- [WHAT TO WORK ON] What is needed here is an exact repetition of the records below, beginning at the line that has "The image size is (1024, 529)." and stopping after the line that has "The height and width of the screenshot is (550, 640).".

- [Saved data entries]
□ □ □

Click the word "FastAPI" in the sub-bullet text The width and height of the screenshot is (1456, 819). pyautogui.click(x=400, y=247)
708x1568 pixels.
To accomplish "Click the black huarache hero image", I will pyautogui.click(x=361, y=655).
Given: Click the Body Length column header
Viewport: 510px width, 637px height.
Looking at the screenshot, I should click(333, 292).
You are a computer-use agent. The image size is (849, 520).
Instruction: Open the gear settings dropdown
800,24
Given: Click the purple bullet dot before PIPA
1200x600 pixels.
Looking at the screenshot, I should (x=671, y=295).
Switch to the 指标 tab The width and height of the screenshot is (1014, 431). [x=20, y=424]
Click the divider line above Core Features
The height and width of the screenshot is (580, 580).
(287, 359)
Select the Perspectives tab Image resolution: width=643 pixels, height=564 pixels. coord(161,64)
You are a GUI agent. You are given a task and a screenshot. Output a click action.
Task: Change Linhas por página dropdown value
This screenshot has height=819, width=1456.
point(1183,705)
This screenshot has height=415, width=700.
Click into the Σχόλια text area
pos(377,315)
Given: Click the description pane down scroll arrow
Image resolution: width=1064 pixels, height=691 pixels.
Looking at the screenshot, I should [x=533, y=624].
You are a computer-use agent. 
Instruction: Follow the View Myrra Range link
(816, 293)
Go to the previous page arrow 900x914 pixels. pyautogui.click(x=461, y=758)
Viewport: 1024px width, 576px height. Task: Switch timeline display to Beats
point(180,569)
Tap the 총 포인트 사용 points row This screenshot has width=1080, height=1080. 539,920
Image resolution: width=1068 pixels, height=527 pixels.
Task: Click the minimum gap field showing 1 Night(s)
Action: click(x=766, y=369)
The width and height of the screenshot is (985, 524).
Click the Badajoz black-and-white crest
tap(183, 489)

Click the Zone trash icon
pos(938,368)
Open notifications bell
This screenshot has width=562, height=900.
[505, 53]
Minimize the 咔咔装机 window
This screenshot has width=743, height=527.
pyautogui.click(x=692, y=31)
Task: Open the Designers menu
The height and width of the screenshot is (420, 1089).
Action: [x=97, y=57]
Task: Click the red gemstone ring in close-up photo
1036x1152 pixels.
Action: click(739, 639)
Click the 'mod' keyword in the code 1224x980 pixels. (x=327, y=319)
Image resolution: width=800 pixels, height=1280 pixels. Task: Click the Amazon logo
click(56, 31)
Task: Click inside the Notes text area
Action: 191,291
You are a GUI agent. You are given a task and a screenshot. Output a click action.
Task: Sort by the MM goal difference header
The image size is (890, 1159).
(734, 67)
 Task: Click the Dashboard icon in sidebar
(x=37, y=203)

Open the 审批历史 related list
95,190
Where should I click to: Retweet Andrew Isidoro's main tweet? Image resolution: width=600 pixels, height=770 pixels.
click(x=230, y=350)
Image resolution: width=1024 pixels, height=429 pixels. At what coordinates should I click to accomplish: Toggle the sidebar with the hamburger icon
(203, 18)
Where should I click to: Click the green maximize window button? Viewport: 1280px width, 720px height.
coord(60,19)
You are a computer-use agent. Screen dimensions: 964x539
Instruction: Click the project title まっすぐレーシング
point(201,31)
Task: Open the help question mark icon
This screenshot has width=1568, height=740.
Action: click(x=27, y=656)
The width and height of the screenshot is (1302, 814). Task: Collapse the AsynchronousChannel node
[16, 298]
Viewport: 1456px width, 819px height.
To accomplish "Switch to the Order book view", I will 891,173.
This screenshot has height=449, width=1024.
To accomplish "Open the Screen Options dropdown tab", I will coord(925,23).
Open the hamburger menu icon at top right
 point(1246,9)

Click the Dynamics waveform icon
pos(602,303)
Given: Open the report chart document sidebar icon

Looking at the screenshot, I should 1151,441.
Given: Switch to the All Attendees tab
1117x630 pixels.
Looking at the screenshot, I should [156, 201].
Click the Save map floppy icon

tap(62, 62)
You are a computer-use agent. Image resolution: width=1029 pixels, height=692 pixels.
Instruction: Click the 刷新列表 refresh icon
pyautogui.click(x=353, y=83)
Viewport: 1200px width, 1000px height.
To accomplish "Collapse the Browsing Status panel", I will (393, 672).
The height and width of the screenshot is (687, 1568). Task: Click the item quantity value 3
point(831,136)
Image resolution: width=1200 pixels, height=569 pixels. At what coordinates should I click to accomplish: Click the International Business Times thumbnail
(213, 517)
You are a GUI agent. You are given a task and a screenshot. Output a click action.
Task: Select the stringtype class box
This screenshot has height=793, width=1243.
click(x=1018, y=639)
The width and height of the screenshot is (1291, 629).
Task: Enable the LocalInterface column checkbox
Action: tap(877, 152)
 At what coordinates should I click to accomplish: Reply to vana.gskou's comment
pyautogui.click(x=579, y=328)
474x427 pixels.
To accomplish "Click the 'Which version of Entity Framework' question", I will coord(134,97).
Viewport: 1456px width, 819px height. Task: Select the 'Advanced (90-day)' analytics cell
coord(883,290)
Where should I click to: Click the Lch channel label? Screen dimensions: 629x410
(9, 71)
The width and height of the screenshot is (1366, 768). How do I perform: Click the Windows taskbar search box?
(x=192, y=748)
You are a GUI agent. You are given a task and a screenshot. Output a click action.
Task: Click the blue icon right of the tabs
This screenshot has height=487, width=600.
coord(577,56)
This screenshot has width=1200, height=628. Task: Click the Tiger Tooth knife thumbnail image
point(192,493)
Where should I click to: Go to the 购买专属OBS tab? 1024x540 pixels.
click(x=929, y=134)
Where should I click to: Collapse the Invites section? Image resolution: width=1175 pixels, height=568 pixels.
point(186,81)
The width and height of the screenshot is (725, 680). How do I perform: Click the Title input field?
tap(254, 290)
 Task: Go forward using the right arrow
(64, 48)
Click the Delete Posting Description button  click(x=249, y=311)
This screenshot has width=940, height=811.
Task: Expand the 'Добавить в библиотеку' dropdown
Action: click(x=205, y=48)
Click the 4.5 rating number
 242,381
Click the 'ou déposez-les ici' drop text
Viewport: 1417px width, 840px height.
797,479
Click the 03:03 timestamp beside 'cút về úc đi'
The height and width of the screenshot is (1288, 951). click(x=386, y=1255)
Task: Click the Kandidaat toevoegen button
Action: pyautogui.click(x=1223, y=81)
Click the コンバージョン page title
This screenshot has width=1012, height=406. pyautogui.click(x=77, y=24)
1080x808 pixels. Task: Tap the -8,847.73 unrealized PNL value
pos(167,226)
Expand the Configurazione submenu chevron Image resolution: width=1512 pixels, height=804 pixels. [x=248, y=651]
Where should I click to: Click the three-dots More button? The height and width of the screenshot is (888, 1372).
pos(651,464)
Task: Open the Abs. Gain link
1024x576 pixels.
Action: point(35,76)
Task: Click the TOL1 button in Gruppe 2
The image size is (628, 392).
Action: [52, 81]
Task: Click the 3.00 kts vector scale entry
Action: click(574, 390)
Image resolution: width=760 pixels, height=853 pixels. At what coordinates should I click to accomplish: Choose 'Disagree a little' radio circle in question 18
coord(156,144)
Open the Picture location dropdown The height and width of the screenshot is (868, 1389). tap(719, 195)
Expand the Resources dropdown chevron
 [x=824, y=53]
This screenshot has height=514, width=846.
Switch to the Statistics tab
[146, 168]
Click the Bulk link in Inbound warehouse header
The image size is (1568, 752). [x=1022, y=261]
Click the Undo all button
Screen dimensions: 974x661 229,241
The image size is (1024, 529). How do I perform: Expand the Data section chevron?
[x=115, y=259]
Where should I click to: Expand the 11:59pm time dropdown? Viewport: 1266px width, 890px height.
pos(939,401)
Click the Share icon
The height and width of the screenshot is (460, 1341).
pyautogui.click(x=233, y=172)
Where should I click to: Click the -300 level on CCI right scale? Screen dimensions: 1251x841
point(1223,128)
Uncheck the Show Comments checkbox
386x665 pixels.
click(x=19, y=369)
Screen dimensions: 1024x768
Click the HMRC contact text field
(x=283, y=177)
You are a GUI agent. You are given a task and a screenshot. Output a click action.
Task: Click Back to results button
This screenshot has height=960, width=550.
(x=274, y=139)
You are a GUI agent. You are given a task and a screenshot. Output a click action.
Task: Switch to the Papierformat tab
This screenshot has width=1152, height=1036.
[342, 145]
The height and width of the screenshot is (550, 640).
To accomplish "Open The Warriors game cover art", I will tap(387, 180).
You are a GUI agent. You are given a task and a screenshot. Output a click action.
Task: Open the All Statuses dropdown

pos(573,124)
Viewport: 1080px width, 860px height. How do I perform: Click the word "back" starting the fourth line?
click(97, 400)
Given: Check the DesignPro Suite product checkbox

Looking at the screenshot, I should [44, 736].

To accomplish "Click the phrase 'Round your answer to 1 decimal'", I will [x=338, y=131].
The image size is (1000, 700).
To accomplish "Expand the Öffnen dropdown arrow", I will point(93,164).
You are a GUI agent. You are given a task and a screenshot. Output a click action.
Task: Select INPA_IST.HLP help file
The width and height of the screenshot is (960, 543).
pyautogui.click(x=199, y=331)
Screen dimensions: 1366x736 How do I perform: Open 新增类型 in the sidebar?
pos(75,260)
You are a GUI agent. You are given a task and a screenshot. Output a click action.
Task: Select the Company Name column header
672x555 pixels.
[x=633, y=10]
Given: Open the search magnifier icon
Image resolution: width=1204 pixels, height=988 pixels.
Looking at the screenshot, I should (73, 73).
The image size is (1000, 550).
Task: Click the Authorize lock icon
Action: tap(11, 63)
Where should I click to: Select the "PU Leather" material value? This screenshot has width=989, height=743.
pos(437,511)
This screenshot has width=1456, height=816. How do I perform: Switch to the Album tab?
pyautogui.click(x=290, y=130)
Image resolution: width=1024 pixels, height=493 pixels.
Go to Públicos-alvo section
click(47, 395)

□ □ □

- [SOLUTION BELOW]
The image size is (1024, 529). How do I perform: Expand the Data section chevron?
[x=115, y=259]
Where should I click to: Expand the 11:59pm time dropdown? Viewport: 1266px width, 890px height.
pos(939,401)
Click the Share icon
The height and width of the screenshot is (460, 1341).
pyautogui.click(x=233, y=172)
Where should I click to: Click the -300 level on CCI right scale? Screen dimensions: 1251x841
point(1223,128)
Uncheck the Show Comments checkbox
386x665 pixels.
click(x=19, y=369)
Screen dimensions: 1024x768
Click the HMRC contact text field
(x=283, y=177)
You are a GUI agent. You are given a task and a screenshot. Output a click action.
Task: Click Back to results button
This screenshot has height=960, width=550.
(x=274, y=139)
You are a GUI agent. You are given a task and a screenshot. Output a click action.
Task: Switch to the Papierformat tab
This screenshot has width=1152, height=1036.
[342, 145]
The height and width of the screenshot is (550, 640).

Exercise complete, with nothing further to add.